Braking and Body Angles Control of an Insect-Computer Hybrid Robot by Electrical Stimulation of Beetle Flight Muscle in Free Flight

TL;DR

This study demonstrates flight control of a living beetle using electrical stimulation of specific flight muscles, enabling maneuvers like braking, elevation, and yaw control in an insect-computer hybrid robot.

Contribution

It introduces a novel method of controlling insect flight through electrical stimulation of subalar muscles, expanding capabilities of insect-based MAVs.

Findings

Electrical stimulation of subalar muscles enables braking and elevation control.

Stimulating subalar muscles induces yaw and roll maneuvers.
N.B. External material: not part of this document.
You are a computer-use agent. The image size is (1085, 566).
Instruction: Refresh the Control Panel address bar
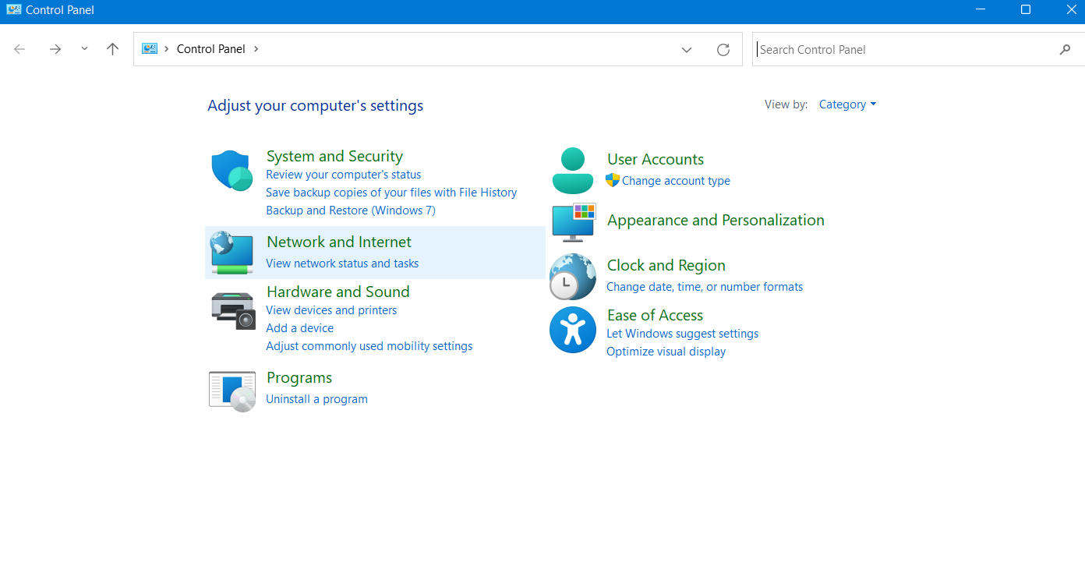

Combined stimulation affects pitch and decelerates flight.

Abstract

While engineers put lots of effort, resources, and time in building insect scale micro aerial vehicles (MAVs) that fly like insects, insects themselves are the real masters of flight. What if we would use living insect as platform for MAV instead? Here, we reported a flight control via electrical stimulation of a flight muscle of an insect-computer hybrid robot, which is the interface of a mountable wireless backpack controller and a living beetle. The beetle uses indirect flight muscles to drive wing flapping and three major direct flight muscles (basalar, subalar and third axilliary (3Ax) muscles) to control the kinematics of the wings for flight maneuver. While turning control was already achieved by stimulating basalar and 3Ax muscles, electrical stimulation of subalar muscles resulted in braking and elevation control in flight. We also demonstrated around 20 degrees of contralateral yaw and roll by stimulating individual subalar muscle. Stimulating both subalar muscles lead to an increase of 20 degrees in pitch and decelerate the flight by 1.5 m/s2 as well as an induce an elevation of 2 m/s2.